Efraim Inbar, director of the Begin-Sadat Center for Strategic Studies in Tel Aviv, summed up the significance of Ahmadinejad’s visit:

The important issue is that we see another step in the ‘Hezbollah-ization’ of Lebanon…Lebanon is further losing its independence and Hezbollah is taking over,
with Ahmadinejad encouraging these forces and signaling to the whole Middle East
that Lebanon is becoming an Iranian protectorate.
Buttressing the idea that Lebanon has become a virtual client state of Iran were remarks made by Ahmadinejad during the frenetic rally held in southern Lebanon in Bint Jbeil. Hezbollah has made that little town a “symbol of the resistance,” promoting the legend of Hezbollah’s victory during the 2006 war with Israel.

During his speech, Ahmadinejad jumped feet first into the crisis currently roiling politics in Lebanon; the so-called “false witnesses” issue relating to the UN’s Special Tribunal for Lebanon (STL). In a nutshell, the UN has been investigating the assassination in 2005 of Rafiq Hariri, former prime minister and father of current PM Said Hariri. The first report on the investigation issued in 2005 by then-prosecutor Detlev Mehlis, implicated high-level Syrian officials in the murders, including President Assad’s brother in law.

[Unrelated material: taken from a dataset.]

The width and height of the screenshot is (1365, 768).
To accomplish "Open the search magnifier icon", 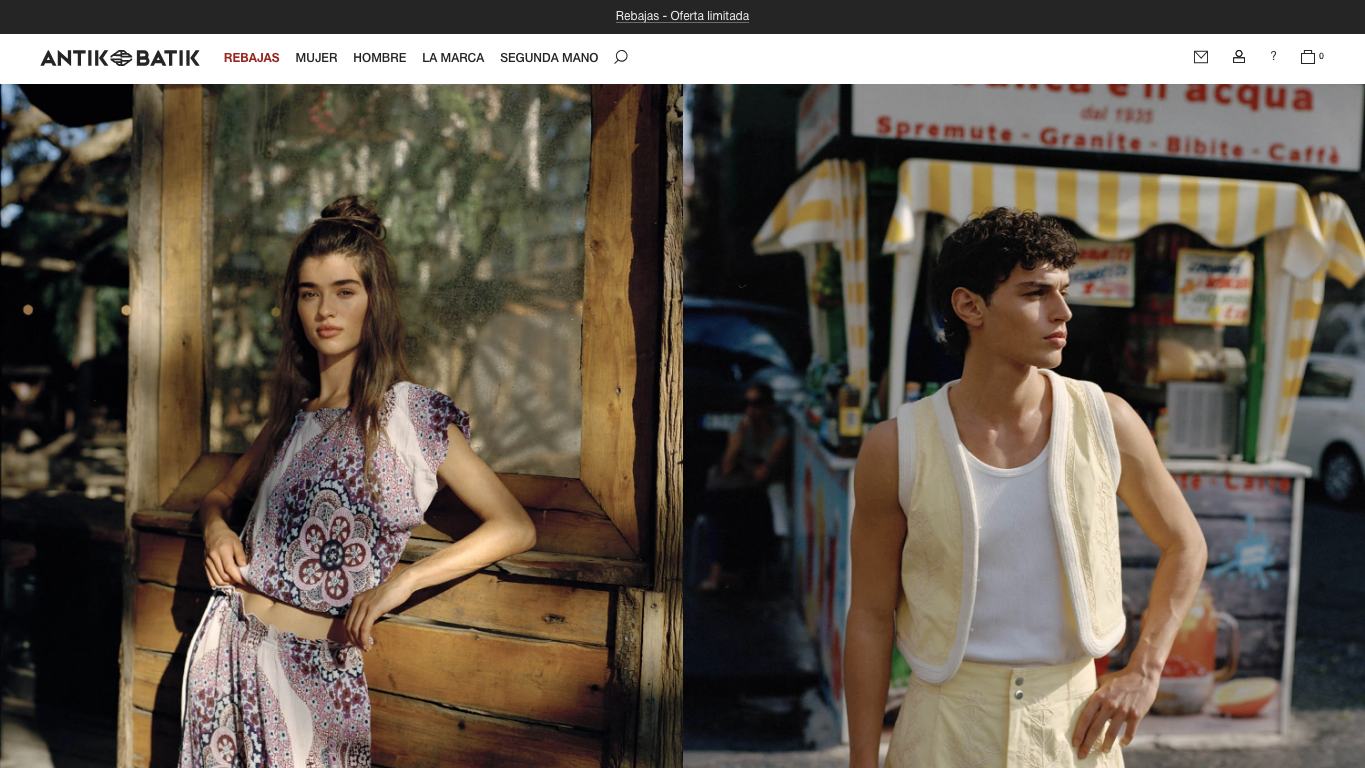I will click(621, 57).

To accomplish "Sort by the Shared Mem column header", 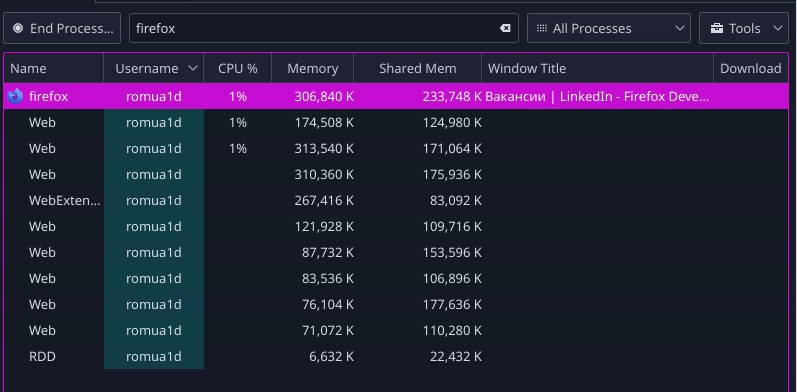I will click(417, 68).
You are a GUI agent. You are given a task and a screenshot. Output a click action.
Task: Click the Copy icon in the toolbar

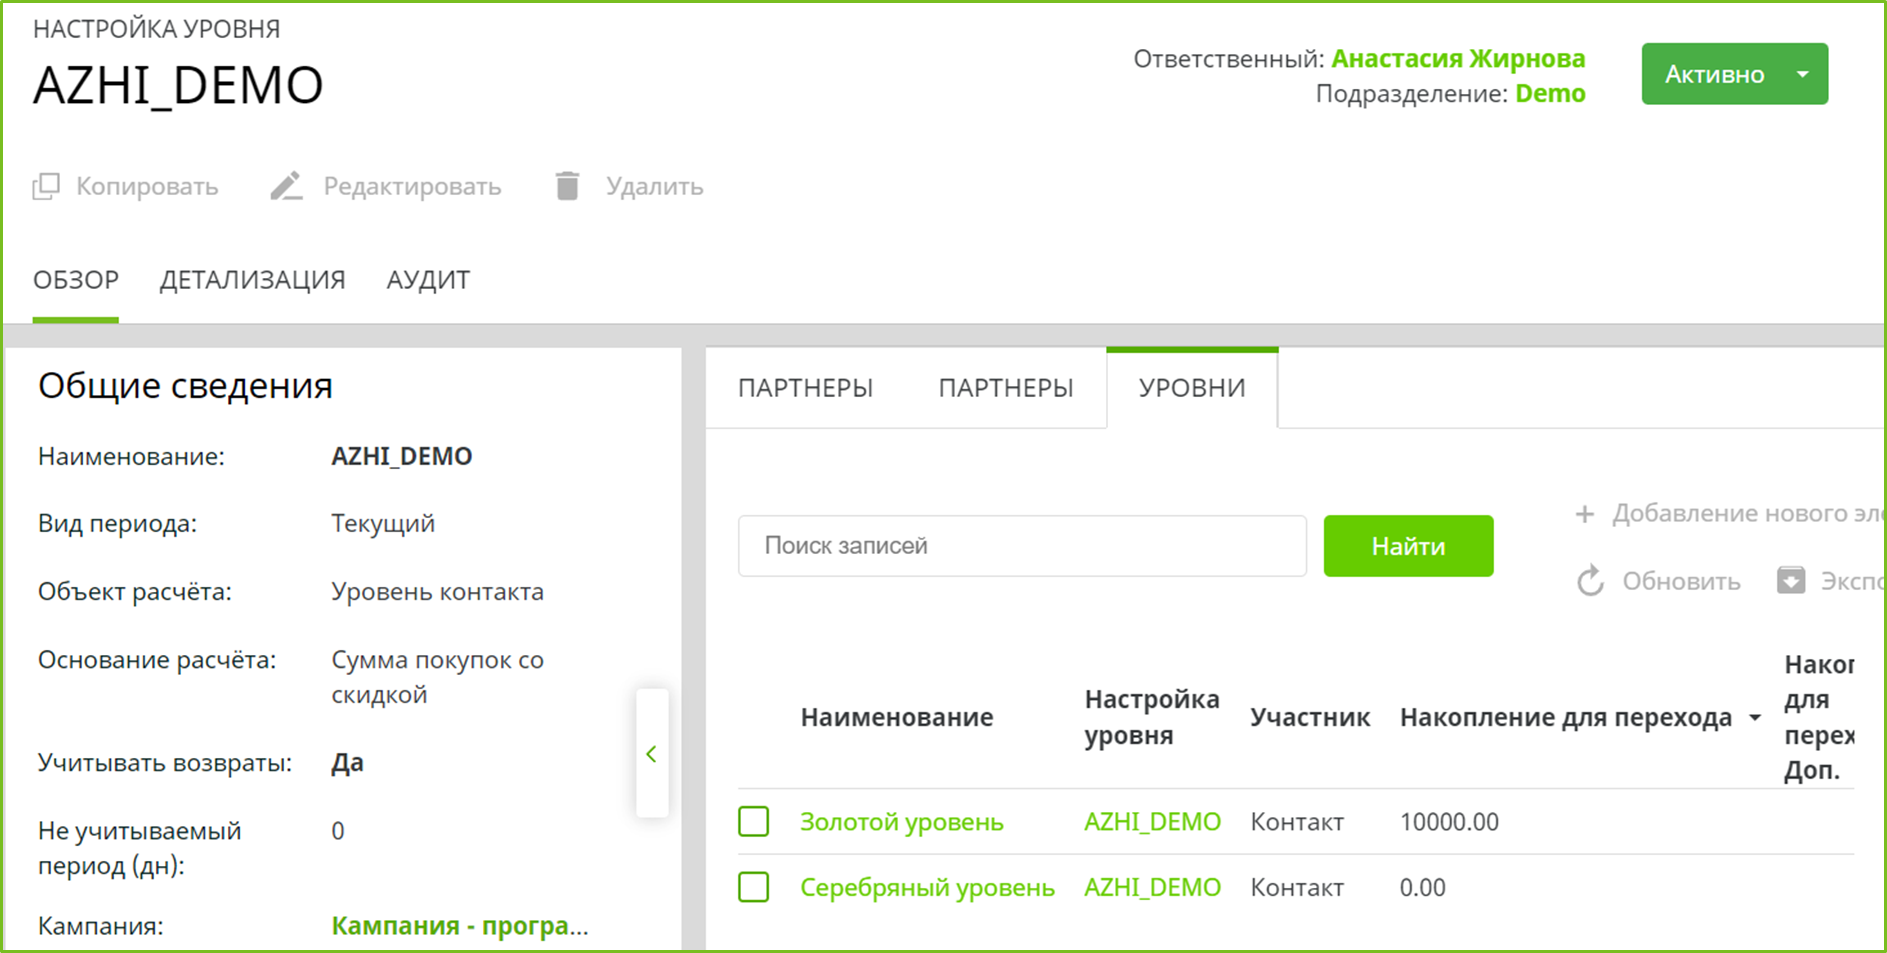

But over the years, some witnesses have recanted (they were clearly intimidated), others murdered, and the UN walked back from its initial findings of Syrian involvement. Also, four prominent Lebanese generals who had been jailed until last year, were released because of questionable eyewitness testimony. It is impossible to say at this point how much pressure was placed on key witnesses to change their testimony and whether there really were “false witnesses” in the case.